Implementation of basic quality control tests for malaria medicines in Amazon Basin countries: results for the 2005–2010 period
- Equal contributors
1 Promoting the Quality of Medicines Program, United States Pharmacopeia, Rockville, MD, 20852, USA
2 Pan American Health Organization, La Paz, Bolivia
3 Laboratorio de Control de Calidad de Medicamentos y Toxicología, Instituto Nacional de Laboratorios de Salud, La Paz, Bolivia
4 Gerencia de Salud- Yacuiba, Tarija, Bolivia
5 Servicio Departamental de Salud, Pando, Bolivia
6 Gerencia De Salud, Riberalta, Beni, Bolivia
7 Faculdade de Farmácia, Universidade Federal de Minas Gerais, Belo Horizonte, Minas Gerais, Brazil
8 Laboratório de Pesquisas Básicas em Malária do Instituto Evandro Chagas, Pará, Brazil
9 Laboratório de Controle da Qualidade de Medicamentos do Laboratório Central de Saúde Pública do Amapá, Amapá, Brazil
10 Pan American Health Organization, Bogotá, Colombia
11 Laboratorio Departamental de Salud Pública, Antioquia, Medellín, Colombia
12 Servicio Nacional de Control de Enfermedades Transmitidas por Vectores Artrópodos, Quito, Ecuador
13 Instituto Nacional de Higiene y Medicina Tropical “Leopoldo Izquieta Pérez”, Guayaquil, Ecuador
14 Food and Drug Department, Ministry of Health, Georgetown, Guyana
15 Pan American Health Organization, Georgetown, Guyana
16 Chief Inspector, Vector Control Unit, Ministry of Health, Georgetown, Guyana
17 Department of Medical Chemistry, Anton de Kom (ADEK) University of Suriname, Paramaribo, Suriname
18 Pan American Health Organization, Quito, Ecuador
19 Dirección General de Salud Ambiental, Ministerio del Poder Popular para la Salud, Caracas, Venezuela
20 Consultant to the Promoting the Quality of Medicines Program, Casablanca, Morocco
Malaria Journal 2012, 11:202 doi:10.1186/1475-2875-11-202Published: 15 June 2012
Ensuring the quality of malaria medicines is crucial in working toward malaria control and eventual elimination. Unlike other validated tests that can assess all critical quality attributes, which is the standard for determining the quality of medicines, basic tests are significantly less expensive, faster, and require less skilled labour; yet, these tests provide reproducible data and information on several critical quality attributes, such as identity, purity, content, and disintegration. Visual and physical inspection also provides valuable information about the manufacturing and the labelling of medicines, and in many cases this inspection is sufficient to detect counterfeit medicines. The Promoting the Quality of Medicines (PQM) programme has provided technical assistance to Amazon Malaria Initiative (AMI) countries to implement the use of basic tests as a key screening mechanism to assess the quality of malaria medicines available to patients in decentralized regions.

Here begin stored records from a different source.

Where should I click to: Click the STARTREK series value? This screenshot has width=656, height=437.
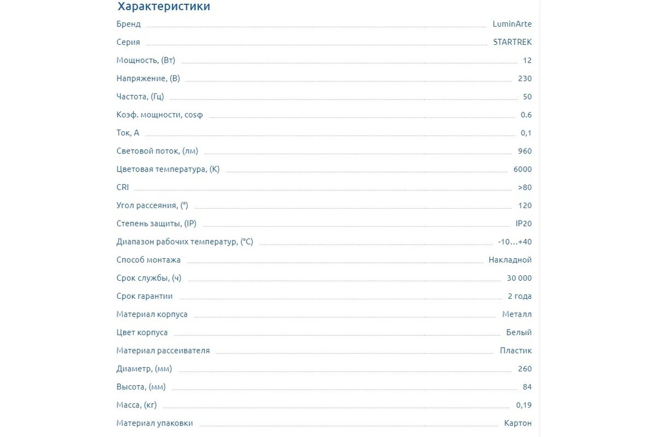[512, 42]
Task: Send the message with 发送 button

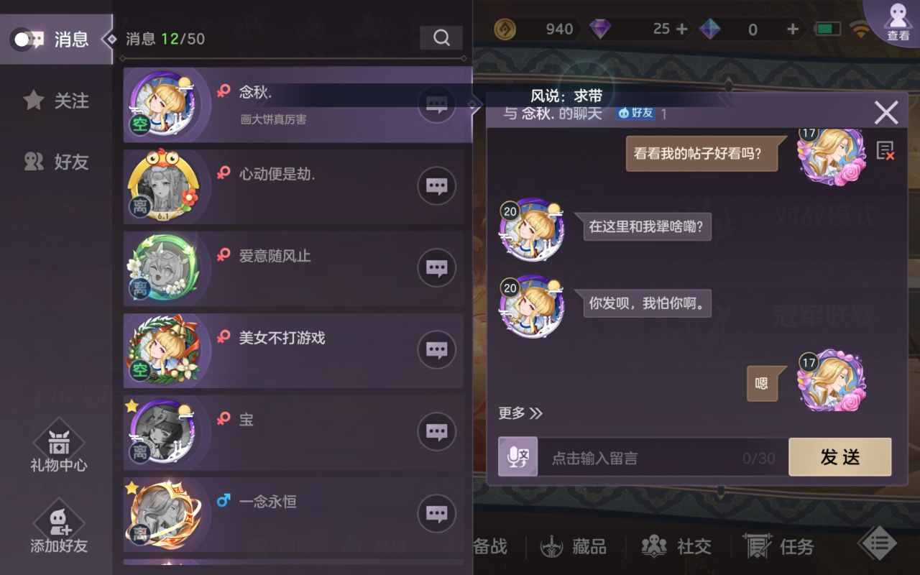Action: pyautogui.click(x=840, y=457)
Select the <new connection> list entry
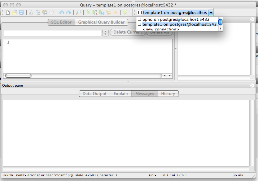The image size is (258, 181). tap(160, 29)
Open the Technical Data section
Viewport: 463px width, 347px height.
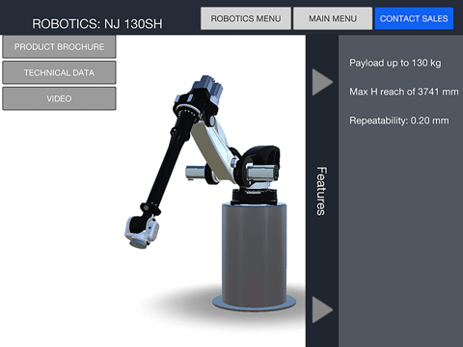tap(59, 72)
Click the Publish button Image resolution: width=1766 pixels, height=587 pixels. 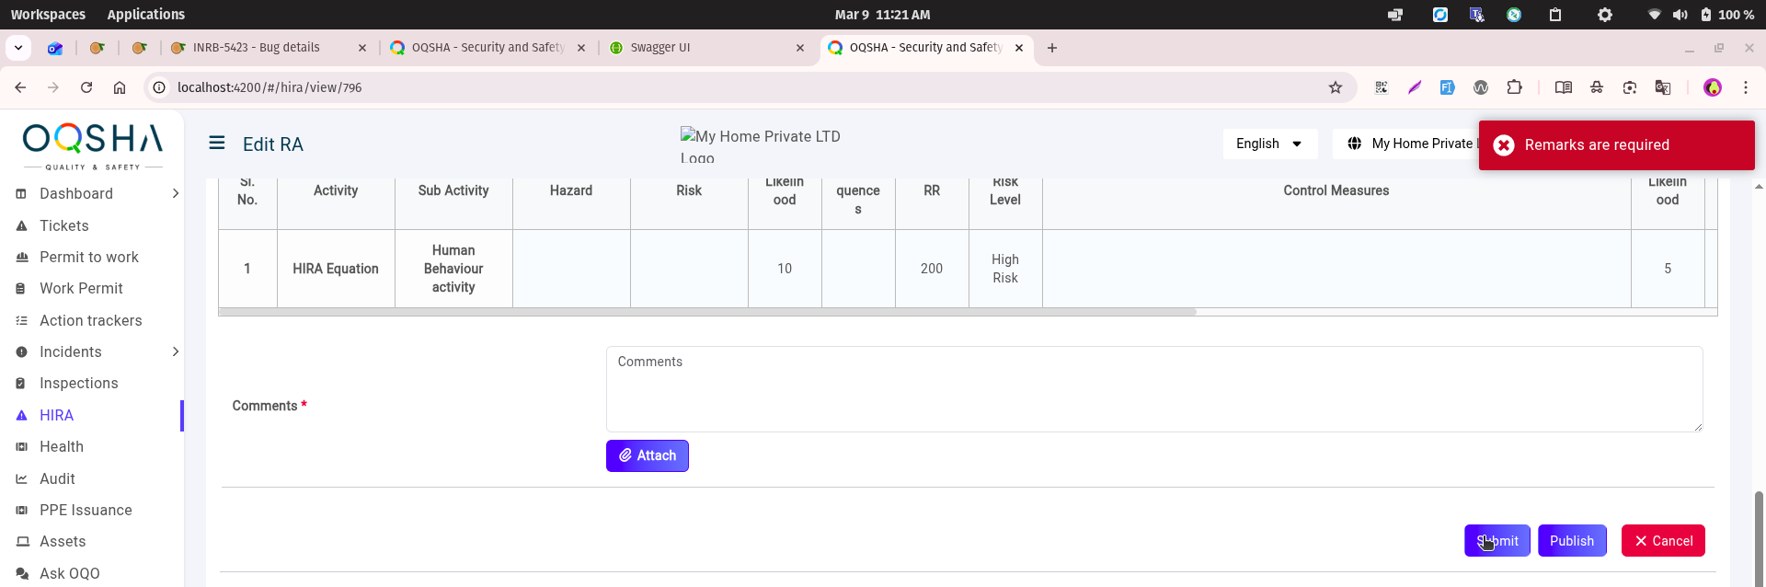[x=1572, y=541]
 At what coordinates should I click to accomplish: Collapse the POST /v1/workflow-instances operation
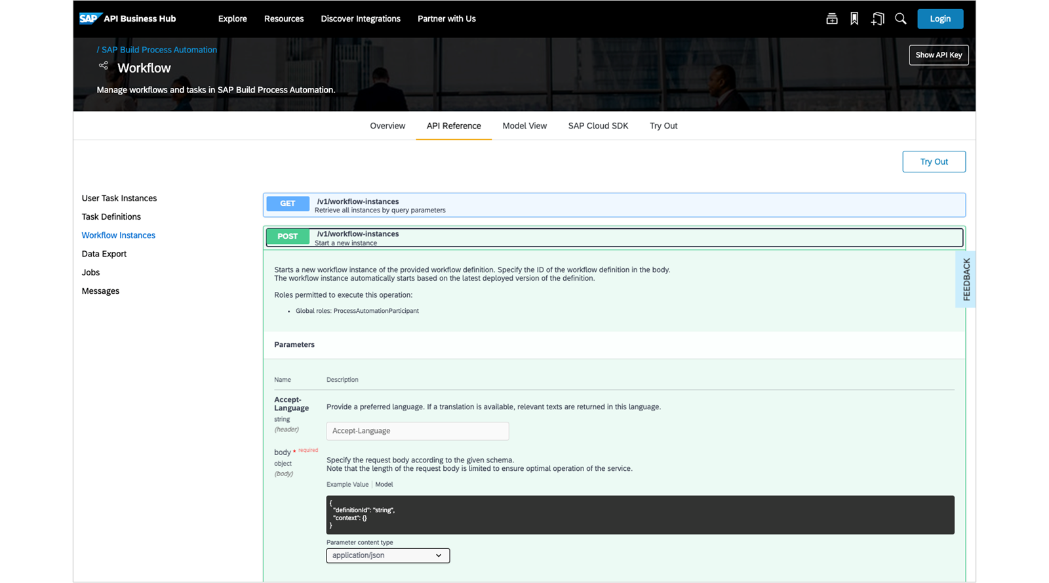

Trained personnel from the National Malaria Control Programmes (NMCPs), often in collaboration with country’s Official Medicine Control Laboratory (OMCL), developed country- specific protocols that encompassed sampling methods, sample analysis, and data reporting. Sampling sites were selected based on malaria burden, accessibility, and geographical location. Convenience sampling was performed and countries were recommended to store the sampled medicines under conditions that did not compromise their quality. Basic analytical tests, such as disintegration and thin layer chromatography (TLC), were performed utilizing a portable mini-laboratory.

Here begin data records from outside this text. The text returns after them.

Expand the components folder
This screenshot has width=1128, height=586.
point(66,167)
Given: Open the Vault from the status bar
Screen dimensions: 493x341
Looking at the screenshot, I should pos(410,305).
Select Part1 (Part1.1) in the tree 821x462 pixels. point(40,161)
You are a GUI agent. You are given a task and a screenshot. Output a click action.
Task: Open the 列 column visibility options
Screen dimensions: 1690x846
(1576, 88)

Results were originally presented at regional meetings in a non-standardized format that lacked relevant medicines information. However, since 2008 information has been submitted utilizing a template specifically developed by PQM for that purpose. From 2005 to 2010, the quality of 1,663 malaria medicines from seven AMI countries was evaluated, mostly collected from the public sector, 1,445/1,663 (86.9%). Results indicate that 193/1,663 (11.6%) were found not to meet quality specifications. Most failures were reported during visual and physical inspection, 142/1663 (8.5%), and most of these were due to expired medicines, 118/142 (83.1%). Samples failing TLC accounted for 27/1,663 (1.6%) and those failing disintegration accounted for 24/1,663 (1.4%). Medicines quality failures decreased significantly during the last two years.
Basic tests revealed that the quality of medicines in the public sector improved over the years, since the implementation of this type of quality monitoring programme in 2005. However, the lack of consistent confirmatory tests in the quality control (QC) laboratory, utilizing methods that can also evaluate additional quality attributes, could still mask quality issues. In the future, AMI countries should improve coordination with their health authorities and their QC lab consistently, to provide a more complete picture of malaria medicines quality and support the implementation of corrective actions. Facilities in the private and informal sectors also should be included when these sectors constitute an important source of medicines used by malaria patients.